そのうちの一人が僕より一日先に住み込みを終えることとなった。比較的一番仲良くしていた人であった。彼は何も捨てるものがないと自称する人で、事実持ち物は小さなリュック一つであった。彼は最後まで呑気に笑いながらこう言う。


「それではよい人生を」


特に考えず僕も応える。

「またどこかで」


そのまま彼は一日数本のバスに乗り込み呑気に笑いながら手を振った。僕としてもここで感傷的になろうとするのも変な話だと思い、呑気に手を振った。どこまでも無機質なバスの車体は容赦なくスピードを上げ、終いに右カーブの中に姿を消した。

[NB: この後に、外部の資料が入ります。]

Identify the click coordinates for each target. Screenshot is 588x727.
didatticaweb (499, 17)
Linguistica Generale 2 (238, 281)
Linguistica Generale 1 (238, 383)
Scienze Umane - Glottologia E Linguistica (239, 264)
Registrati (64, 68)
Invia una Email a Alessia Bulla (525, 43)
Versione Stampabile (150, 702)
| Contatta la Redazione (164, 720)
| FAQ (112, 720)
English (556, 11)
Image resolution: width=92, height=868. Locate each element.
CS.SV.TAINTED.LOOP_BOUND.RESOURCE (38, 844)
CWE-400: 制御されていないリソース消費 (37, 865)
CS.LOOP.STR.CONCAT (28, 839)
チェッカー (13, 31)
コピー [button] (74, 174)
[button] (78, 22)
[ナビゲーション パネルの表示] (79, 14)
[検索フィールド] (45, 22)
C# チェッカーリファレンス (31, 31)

直後、僕の中に不思議な感覚がツーンときた。これまで経験したことのない感覚だった。涙腺はいくぶん緩み、しかし頬は笑んでいた。普段より足が軽く、顔は自然と上を向いた。そして静かに、しかし決然と、世界が優しくこう囁くことを確かに聴いたのである。


「これが別れなんだよ」


ああ、これが別れだったのか。かつて漢詩で悲しく詠われた別れとはこうだったのか。江戸時代、都へ旅立つ者の惜別とはこうだったのか。

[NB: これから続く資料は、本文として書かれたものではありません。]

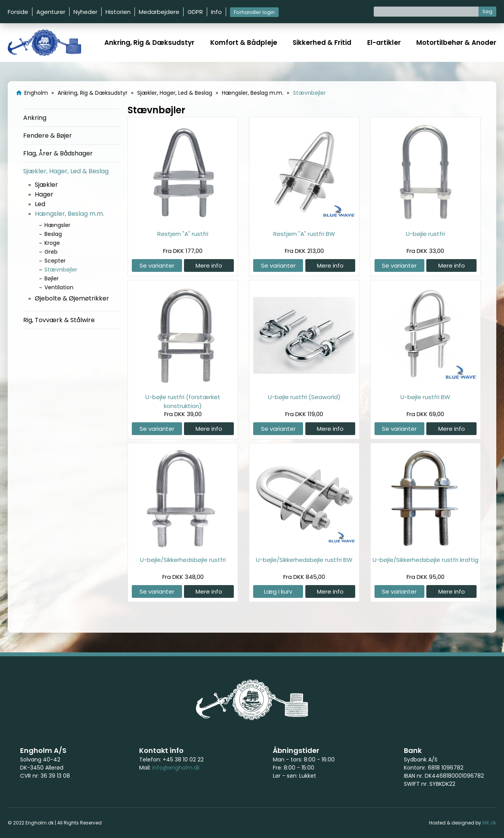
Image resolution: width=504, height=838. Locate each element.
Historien (118, 12)
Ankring (35, 118)
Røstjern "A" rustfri (183, 234)
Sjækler (46, 184)
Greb (51, 252)
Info (216, 12)
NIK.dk (489, 823)
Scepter (55, 261)
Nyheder (85, 12)
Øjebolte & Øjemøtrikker (72, 298)
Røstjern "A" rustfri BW (304, 234)
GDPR (195, 12)
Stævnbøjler (61, 270)
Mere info (209, 265)
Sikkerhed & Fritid (322, 43)
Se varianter (157, 265)
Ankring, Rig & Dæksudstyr (149, 43)
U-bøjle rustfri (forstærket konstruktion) (183, 401)
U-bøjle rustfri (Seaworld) (304, 397)
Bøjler (51, 278)
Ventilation (59, 287)
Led (40, 204)
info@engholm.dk (176, 768)
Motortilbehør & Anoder (456, 43)
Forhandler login (254, 12)
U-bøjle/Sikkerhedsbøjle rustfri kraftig (426, 560)
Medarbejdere (159, 12)
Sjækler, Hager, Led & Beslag (66, 171)
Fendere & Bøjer (48, 135)
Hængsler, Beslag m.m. (69, 213)
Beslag (53, 234)
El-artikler (384, 43)
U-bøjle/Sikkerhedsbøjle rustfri (183, 560)
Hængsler (57, 225)
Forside (18, 12)
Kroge (52, 243)
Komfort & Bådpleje (243, 43)
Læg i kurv (278, 591)
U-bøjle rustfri (425, 234)
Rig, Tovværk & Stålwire (59, 320)
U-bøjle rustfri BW (425, 397)
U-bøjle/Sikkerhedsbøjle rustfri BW (304, 560)
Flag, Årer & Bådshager (58, 153)
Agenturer (51, 12)
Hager (44, 194)
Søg (487, 11)
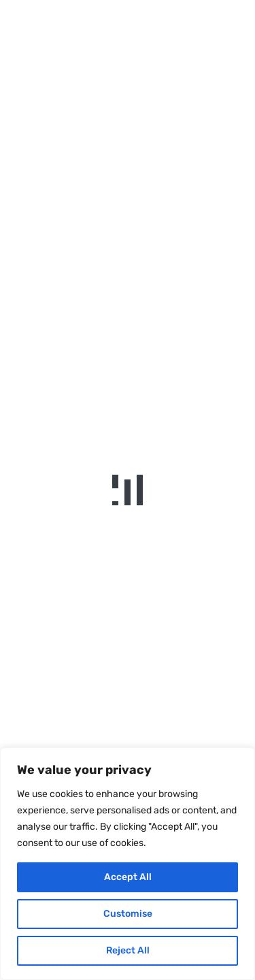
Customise (128, 913)
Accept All (128, 877)
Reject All (128, 950)
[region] (127, 864)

思い返してみるとそれは過去幾人が詠んだ別れとは比べようもなくちっぽけなものであったわけだが、僕には新鮮だ。思えば携帯電話を手にして以降、僕はこのような分かりやすい「別れ」を奪われ続けていた。姿が見えなくなったら数分後にはどこで何しているかを把握し、長く会っていなくとも誰がどこで何しているかをだいたい知ることが出来ている。喪失の恐怖を無化した仇は、僕の感情から生物にありうべき切なさの裾野を放逐してしまったのではないか。まさに幸か不幸か。


それから僕はその時の感情をよく反復しては思い出す。


花に嵐のたとえもあるさ
サヨナラだけが人生だ


井伏鱒二だったか。いや、通信機器じゃどうにもならない「別れ」は今もそこかしこだ。現に僕がこと一大事のように悩むことも全て分かりやすい形が変形した「別れ」ではないか。一ヶ月半だろうが百年だろうが人生は全て「別れ」なのではないか。それは悲しみより清々しさなのではないか。だから僕の頬はあの時笑んでいたのではないか。いっそスマホの連絡先を全て消していいのではないか。消してしまっていいのではないか。いっそ消そう。よし消そう。



って言って、結局消さない自分が実は少し好きだったりもする。